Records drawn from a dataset
- - -

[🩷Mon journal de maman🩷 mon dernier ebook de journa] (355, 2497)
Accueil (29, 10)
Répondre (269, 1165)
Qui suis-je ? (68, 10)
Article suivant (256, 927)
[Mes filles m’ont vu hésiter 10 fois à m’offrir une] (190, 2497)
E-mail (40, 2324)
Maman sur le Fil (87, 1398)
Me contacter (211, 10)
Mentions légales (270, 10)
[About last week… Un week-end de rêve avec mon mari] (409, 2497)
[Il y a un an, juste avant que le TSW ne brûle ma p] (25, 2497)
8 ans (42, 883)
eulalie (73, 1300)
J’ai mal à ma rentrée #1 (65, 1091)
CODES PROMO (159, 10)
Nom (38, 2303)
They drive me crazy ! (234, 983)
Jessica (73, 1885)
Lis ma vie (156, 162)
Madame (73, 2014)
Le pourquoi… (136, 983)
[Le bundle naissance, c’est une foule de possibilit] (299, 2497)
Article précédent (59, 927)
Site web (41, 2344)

- - -

What you are asked to do> Copy only this part of the entries above: the line with "Maman sur le Fil (87, 1398)", the line with "Le pourquoi… (136, 983)", and the lines between, all exactly as written.

Your solution>
Maman sur le Fil (87, 1398)
Me contacter (211, 10)
Mentions légales (270, 10)
[About last week… Un week-end de rêve avec mon mari] (409, 2497)
[Il y a un an, juste avant que le TSW ne brûle ma p] (25, 2497)
8 ans (42, 883)
eulalie (73, 1300)
J’ai mal à ma rentrée #1 (65, 1091)
CODES PROMO (159, 10)
Nom (38, 2303)
They drive me crazy ! (234, 983)
Jessica (73, 1885)
Lis ma vie (156, 162)
Madame (73, 2014)
Le pourquoi… (136, 983)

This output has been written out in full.